The current climate model approach, using black box machine learning to tune climate model parameters (back cast) is simply curve fitting. Any correlation found in the validation data is simply accidental. The model can be expected to diverge from future data with performance no better than chance.

Add to this will be bias caused either by data errors or errors in the underlying physics and the models can be expected to drift in addition to simple chance.

Steven Mosher
Reply to  Ferdberple
February 9, 2019 6:58 pm

that’s not how tuning is done.

jeez

Michael S. Kelly, LS BSA, Ret.
Reply to  Steven Mosher
February 10, 2019 6:56 pm

Then tell us how it is done.

Jeez.

u.k.(us)
February 9, 2019 12:42 pm

Windows has alerted me to a critical update that requires a restart… be back soon ??

Grumpy Bill
Reply to  u.k.(us)
February 9, 2019 5:28 pm

Hopefully your protection software blocked it.
That redirect/attack happens to me almost every time I come here.

Samuel C Cogar
Reply to  Grumpy Bill
February 10, 2019 4:04 am

Yup, ……. and it happens to my PC, …. 2 or 3 times per week.

Reply to  Grumpy Bill
February 10, 2019 7:09 am

Never happens if you use ubuntu!!

u.k.(us)
Reply to  Grumpy Bill
February 10, 2019 11:28 am

Yep, that was supposed to be a tongue-in-cheek joke, but almost the only time I get the “warning” is at WUWT. We must be over the target 🙂

Reply to  u.k.(us)
February 9, 2019 7:15 pm

I’ve never had Windows “break in” to what I was doing to alert me about an update, critical or not.
I’d run your antivirus program and/or run the actual Windows Update before restarting.
(Windows Update also has an option to show your update history.)

February 9, 2019 1:14 pm

I recall Joseph Stalin’s comment that it is “Who counts the votes” that matters.

Just how many of the persons working on this new combination were appointed by Obama people during his two terms. The message will still be the same, or you will not get promoted.

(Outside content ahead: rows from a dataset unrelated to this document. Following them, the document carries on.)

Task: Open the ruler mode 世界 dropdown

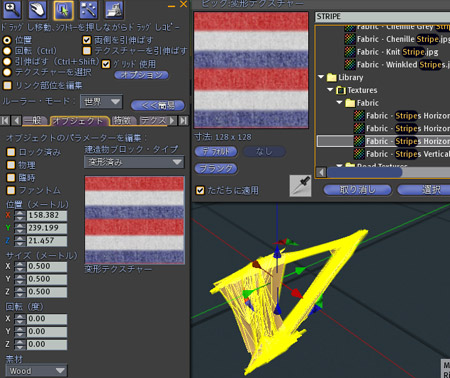Action: pyautogui.click(x=101, y=102)
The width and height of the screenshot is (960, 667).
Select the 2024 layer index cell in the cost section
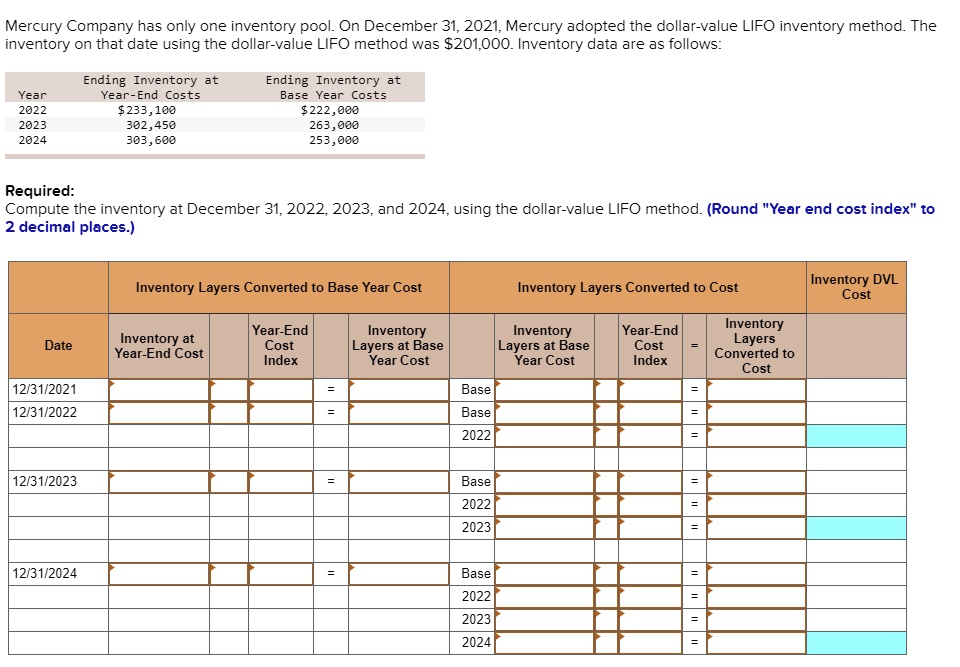click(650, 642)
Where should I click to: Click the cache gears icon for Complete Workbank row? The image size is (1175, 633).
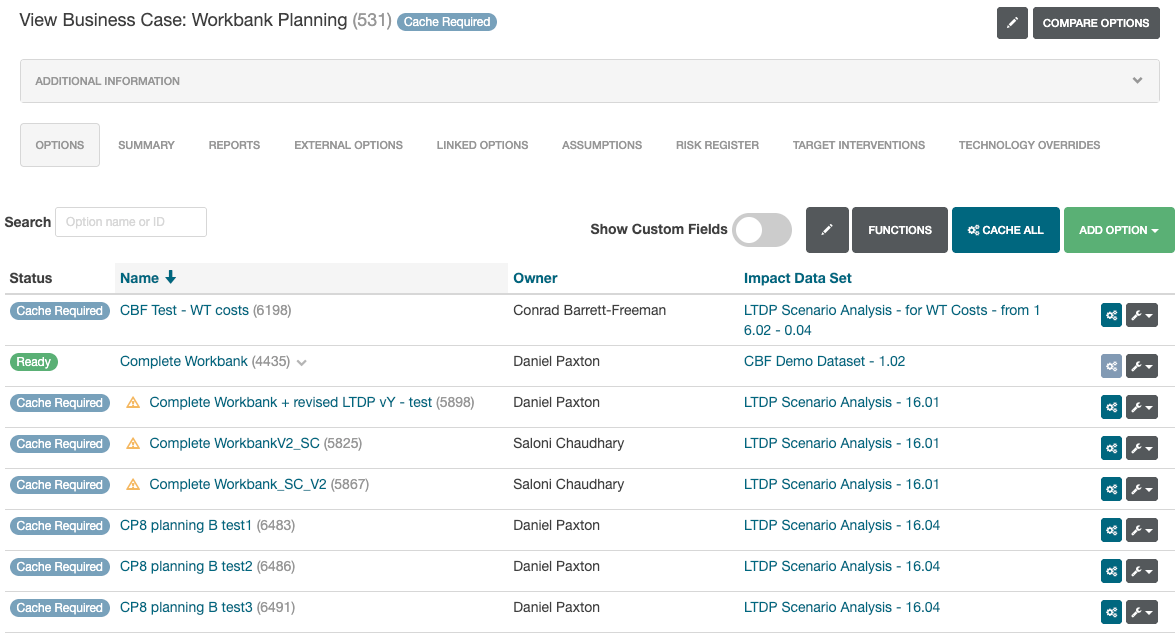pyautogui.click(x=1111, y=366)
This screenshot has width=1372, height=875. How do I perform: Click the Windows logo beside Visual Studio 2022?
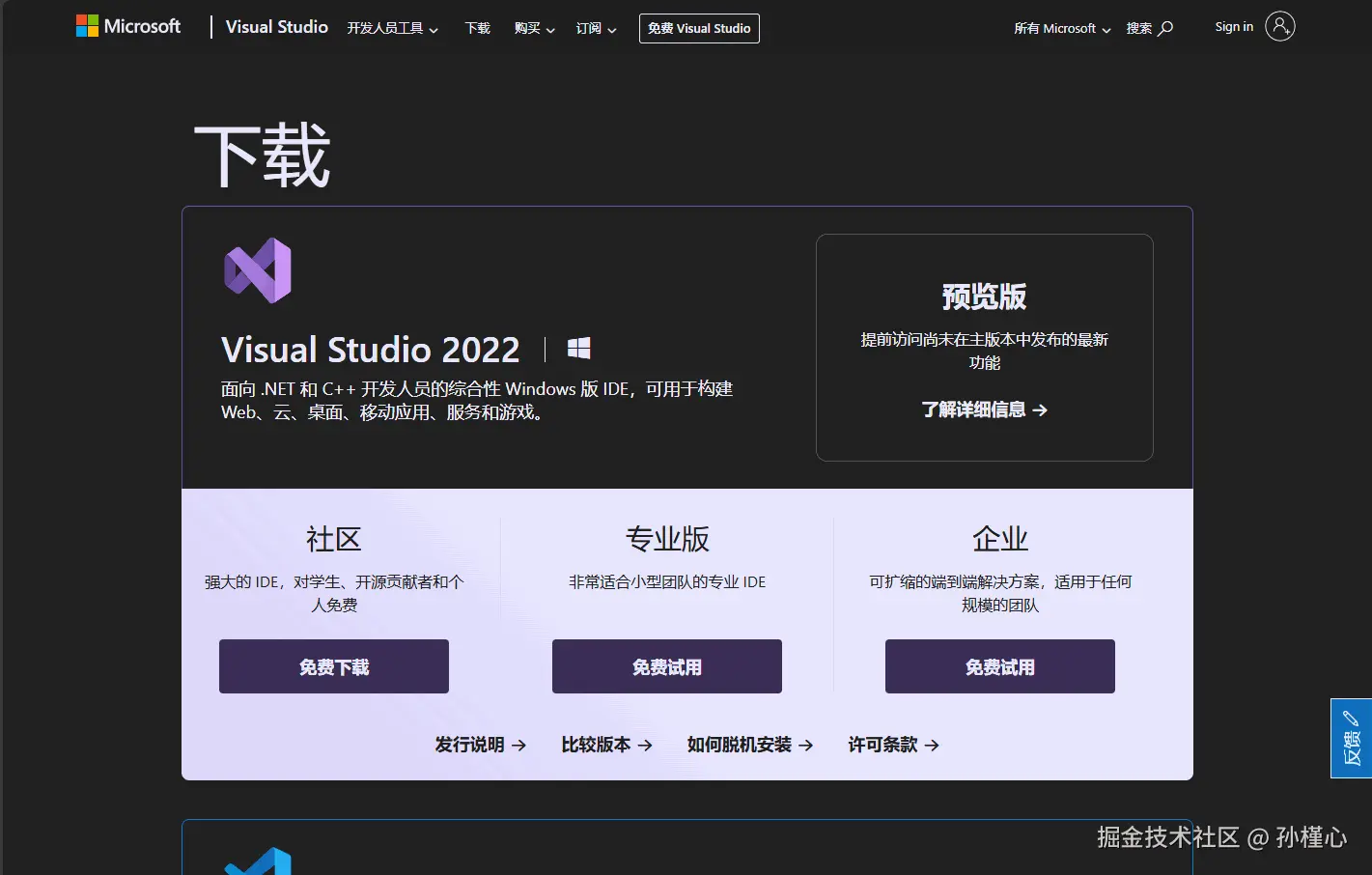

We need a tough boss to ask questions such as “Prove it” or that other useful word “Why”

MJE

2hotel9
February 9, 2019 4:10 pm

So, just more lies, distortions and horseshit?!?!? Got it!

2hotel9
February 9, 2019 5:01 pm

So, more lies at my expense. Just f**king great.

February 10, 2019 7:10 am

Never happens if you use ubuntu!!

Johann Wundersamer
February 10, 2019 7:36 pm

h/t Harald Lesch:

“Wenn Computer alles können dann können sie mich kreuzweise” –> when computers can everything then computers can kiss my back.

February 11, 2019 7:00 am

Great! We’ll call this collaboration a circuit-jerk.